Se apri il libro della vita degli sventurati, lo inizi a sfogliare e non smetti più. Spesso, purtroppo, queste scomparse non sono solo i destini dei disperati, ma gli esiti di uno Stato che chiude gli occhi dinanzi ai deboli. E io mi incazzo.

Presenti ai telespettatori uno Stato spesso incosciente, oppure annoiato e indolente.

Perciò ti fai carico anche di questioni che potrebbero stare fuori la trasmissione.

Tu vai in bici e ogni luogo ti riporta a un funerale.

Non vedi il mare azzurro, non ti godi lo scoglio, l’orizzonte, la trattoria. Leggi il nome del paese e colleghi.

È pesante.

Capisci perché gestire un’emozione simile sia difficile?

Noi giornalisti dovremmo essere terzi.

Terzi, non omissivi. Perché la morte di Magherini non ha fatto notizia? Perché l’incredibile vicenda della Claps non ha prodotto un subbuglio in Parlamento?

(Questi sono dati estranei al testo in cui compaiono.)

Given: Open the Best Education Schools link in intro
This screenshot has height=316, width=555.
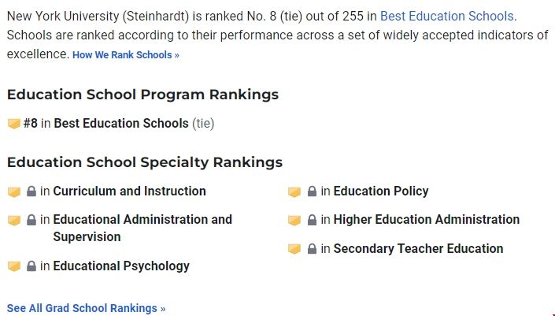Looking at the screenshot, I should 447,16.
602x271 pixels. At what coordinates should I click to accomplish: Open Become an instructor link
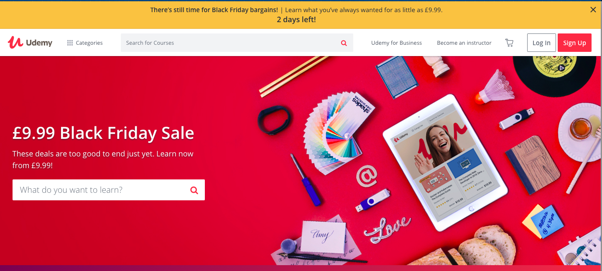464,43
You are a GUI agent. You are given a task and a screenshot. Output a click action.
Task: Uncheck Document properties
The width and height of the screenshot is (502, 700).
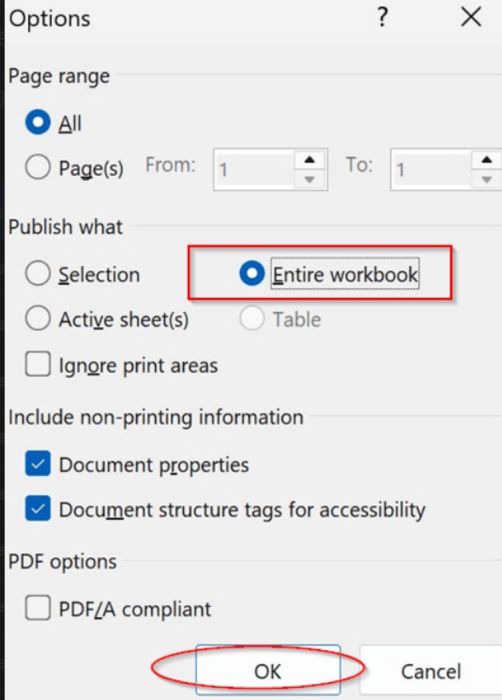pyautogui.click(x=37, y=465)
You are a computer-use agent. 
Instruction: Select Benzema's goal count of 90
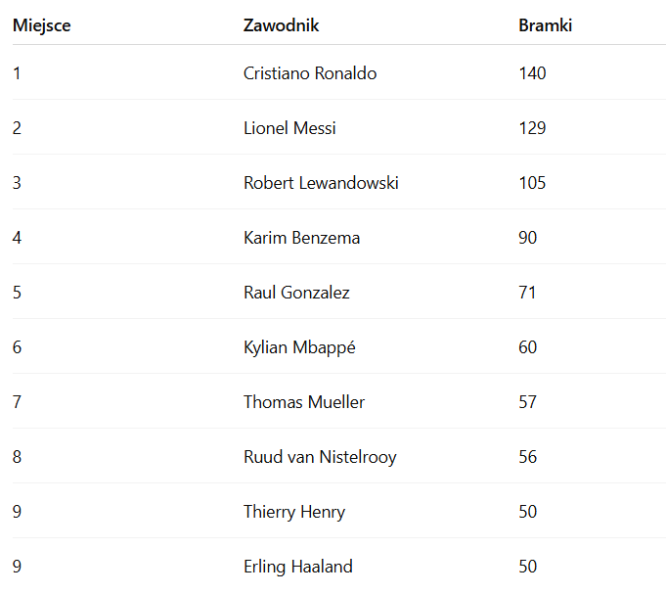(x=527, y=238)

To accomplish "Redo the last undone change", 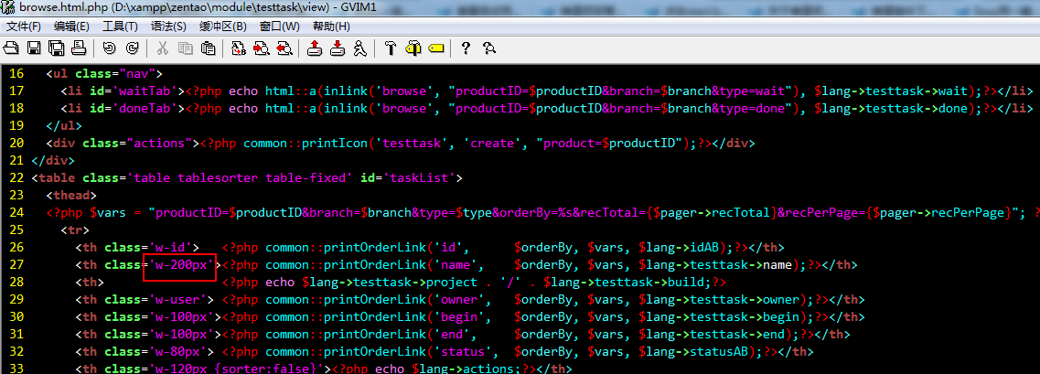I will pyautogui.click(x=132, y=48).
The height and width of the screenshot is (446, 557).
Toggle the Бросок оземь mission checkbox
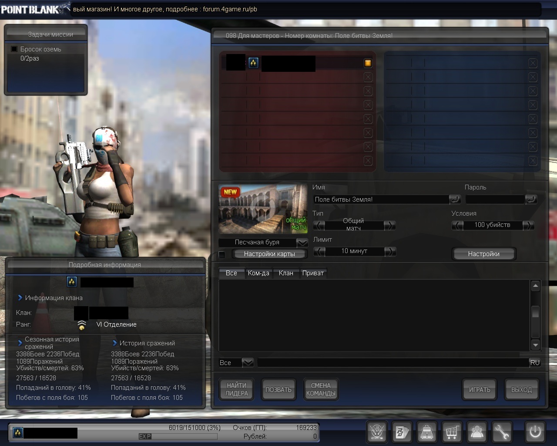(14, 49)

Si commentano sempre i piani alti, poi c’è la toga del pianterreno.

Una giornalista ha il dovere di chiedere verità e di cercarla. Altrimenti non è un programma, ma uno spot.

L’Italia che racconti è così crudele, così sola.

Ma non mi fermo allo scomparso, a fare il vigile urbano, a portare la contabilità. Scavo, e scavo, e scavo.

L’Italia dei cimiteri.

Non solo cimiteri. A volte è grazie a noi che le notizie da brutte si fanno belle.